Il pragmatismo mostrato nei tour enogastronomici è venuto meno nel design e nella promozione di altri tour. La Advertising Standards Authority (ASA) ha di recente ordinato a Intrepid Travel di rimuovere un annuncio ingannevole. La pubblicità presentava due donne davanti alle piramidi di Giza in Egitto con il testo «Avventure in piccoli gruppi rispettosi delle persone e del pianeta dal 1989». Faceva parte di una campagna (di novembre 2022) di affissioni nella metropolitana di Londra. L’ASA ha ricevuto un reclamo secondo cui la frase «rispettoso del pianeta» era fuorviante sull’impatto delle vacanze di Intrepid sull’ambiente. L’ASA ha considerato la frase «avventure per piccoli gruppi rispettose delle persone e del pianeta» come «un’affermazione assoluta», implicando «che la partecipazione a un tour Intrepid non ha causato danni ambientali durante l’intero ciclo di vita».

L’esperienza di Intrepid insegna due cose molto importanti a chi vuole cogliere l’opportunità dell’interesse verso il turismo sostenibile per avere davvero un impatto nel turismo enogastronomico. Chi disegna i tour ed esperienze deve scegliere con cura su cosa puntare. Ad esempio, se si intende veramente fare la differenza sulla riduzione di emissioni, bisogna concentrarsi sul cosa si mangia, piuttosto che sul mangiare locale.

La seconda lezione è che la sfida per i responsabili della promozione, e ancor di più per i creativi, è trovare una connessione tra l’enfasi di specifici attributi della sostenibilità e i pensieri che attraversano la mente dei potenziali turisti quando pianificano una vacanza. Sfogliando il catalogo di Intrepid Travel si intuisce che la strategia di marketing assume che ci siano tanti attributi per disegnare un tour sostenibile, che non tutti debbano essere necessariamente presenti allo stesso tempo (anche perché alcuni sono in conflitto) e, soprattutto, che gli aspetti della sostenibilità non siano (sempre) le ragioni principali per cui i turisti scelgono una destinazione o un tour. Se è vero che la maggior parte dei consumatori (turisti) desideri beni e servizi più sostenibili, dall’altro gli stessi non sono generalmente disposti a scendere a compromessi in termini di qualità e convenienza al momento della scelta.

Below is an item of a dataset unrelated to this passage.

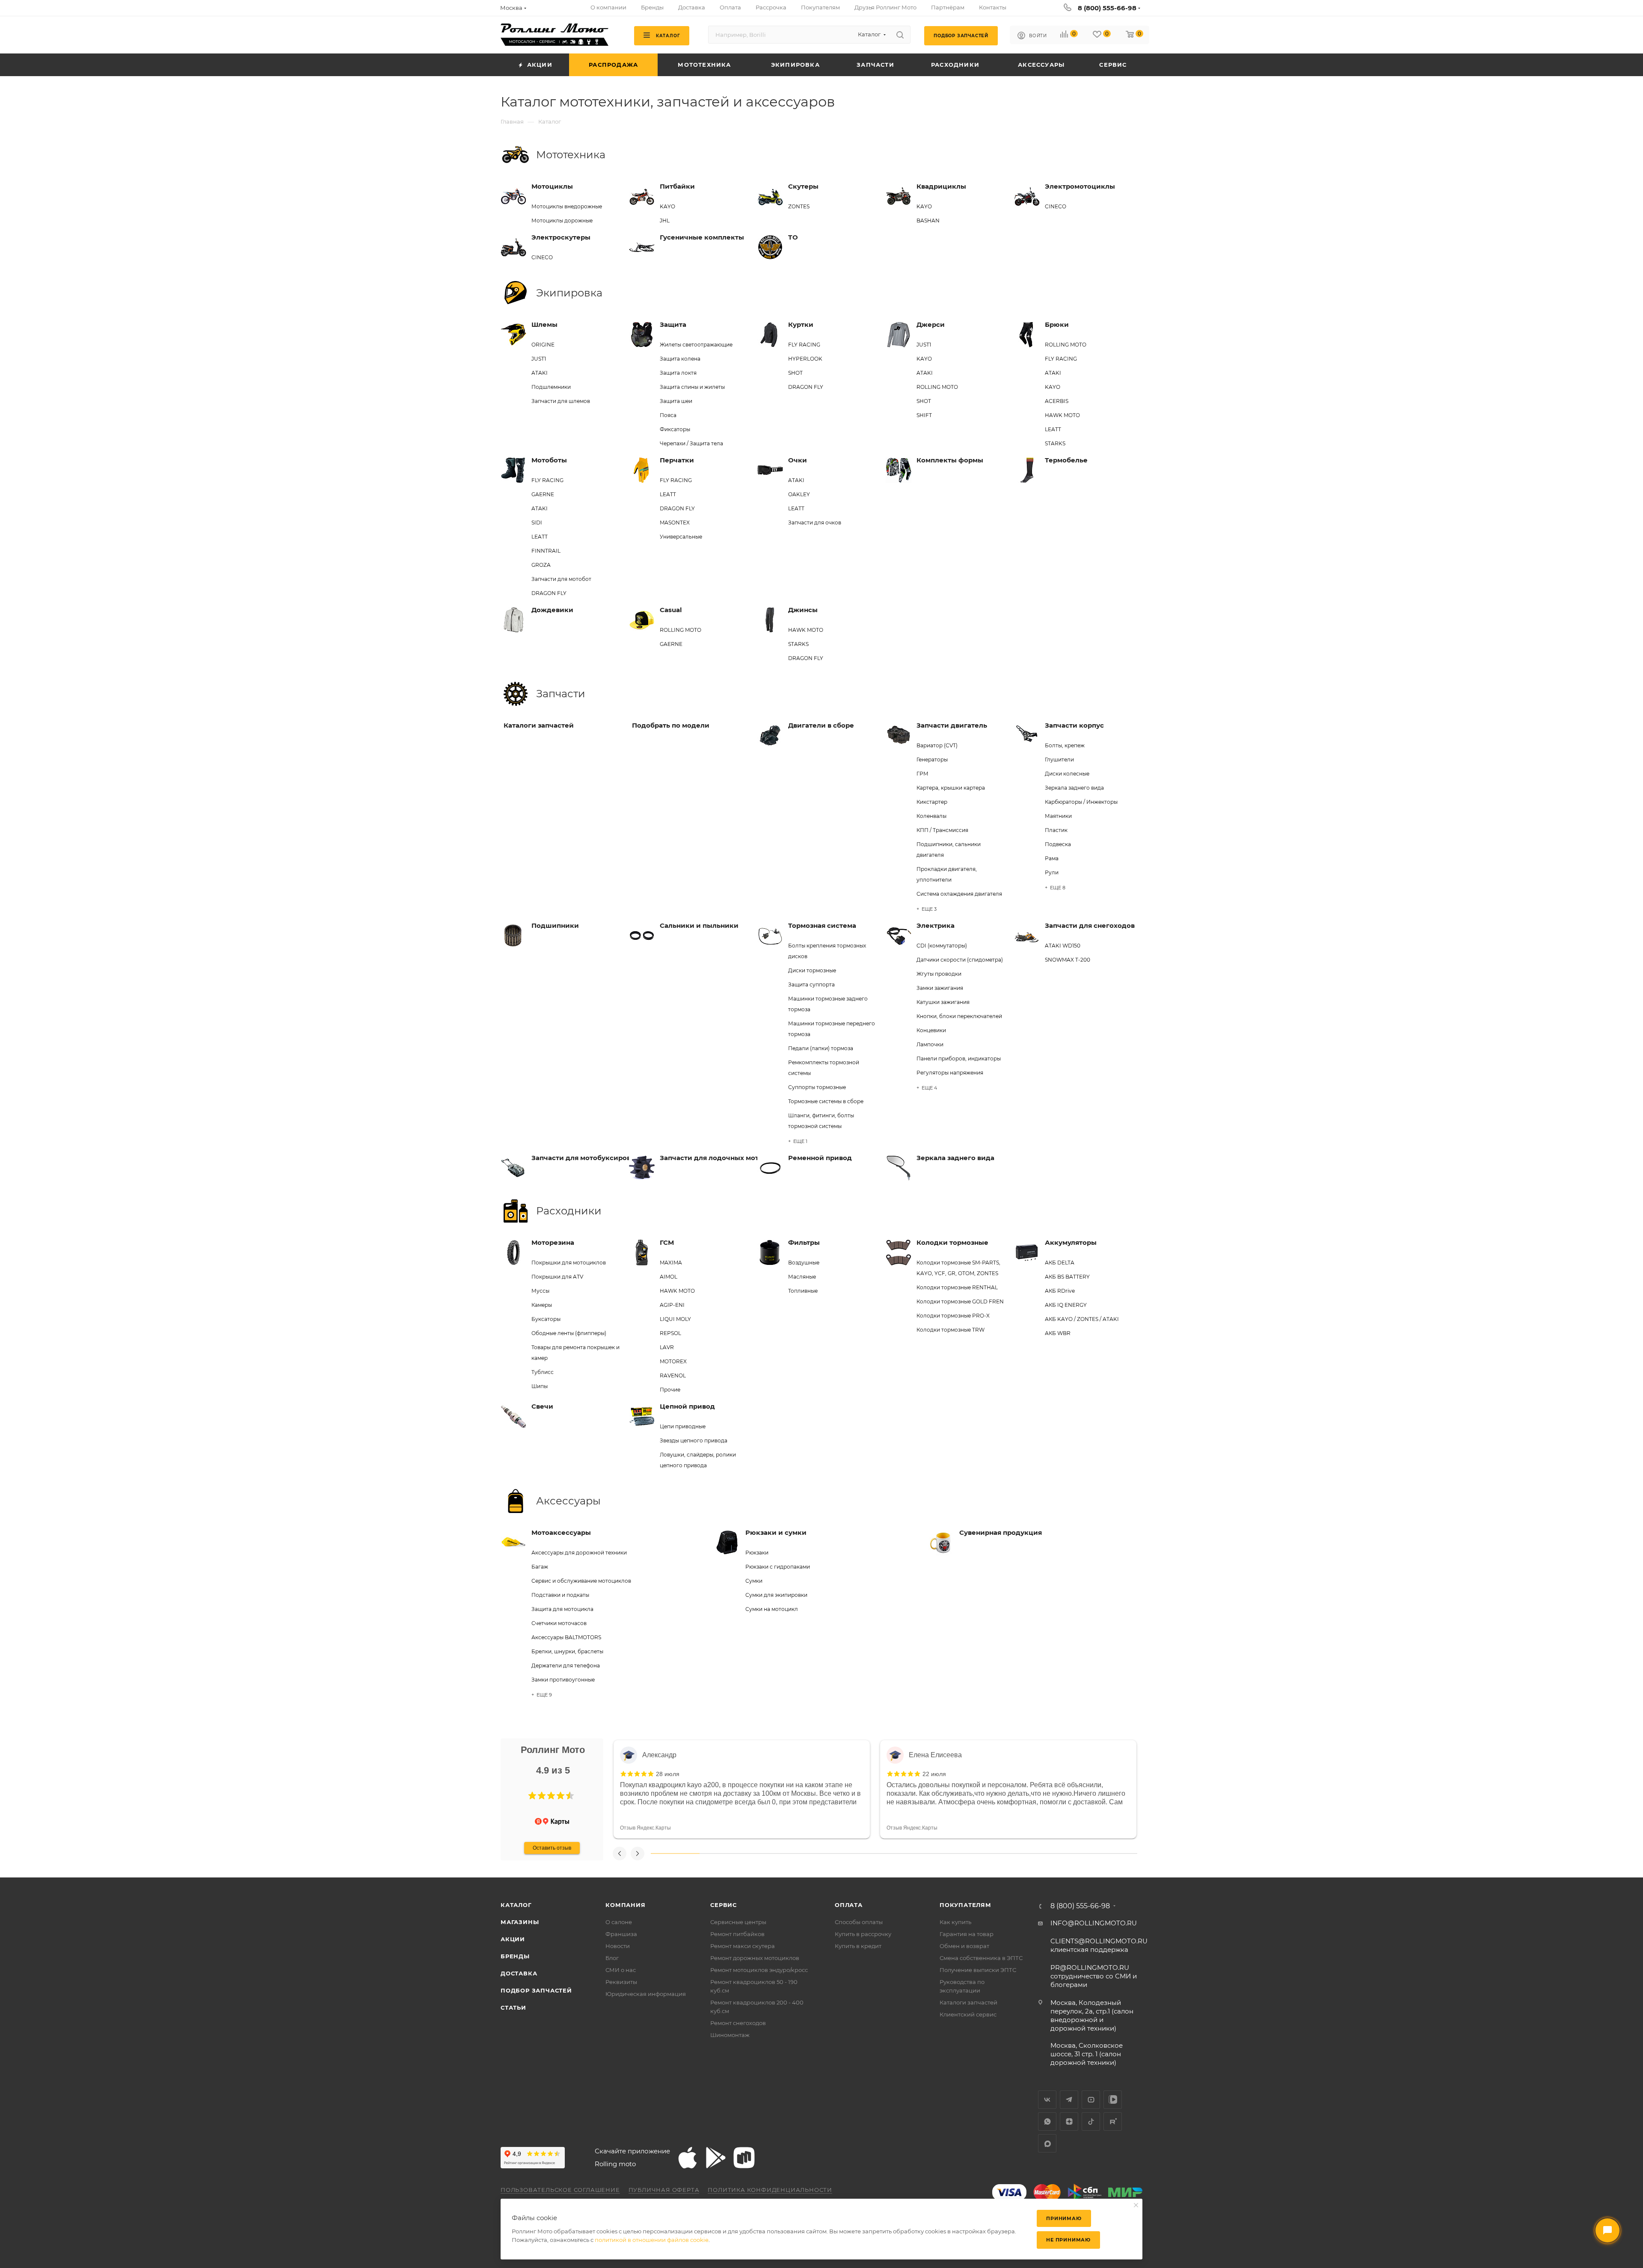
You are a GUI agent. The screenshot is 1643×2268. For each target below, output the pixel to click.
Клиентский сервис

Come scrive Alexis Gauthier, chef del celebre ristorante vegano stellato «Gauthier Soho»: «Ho deciso di dedicare la creatività della mia cucina per contribuire a formare una nuova gastronomia francese, attraverso le tecniche classiche che ho avuto la fortuna di apprendere durante la mia formazione. L’unica differenza è che ora ho scelto di lavorare senza prodotti animali».

La cucina è sempre la stessa, l’esperienza è sempre quella di un ristorante stellato. Con l’aggiunta di molta più creatività perché non si possono utilizzare prodotti di origine animale.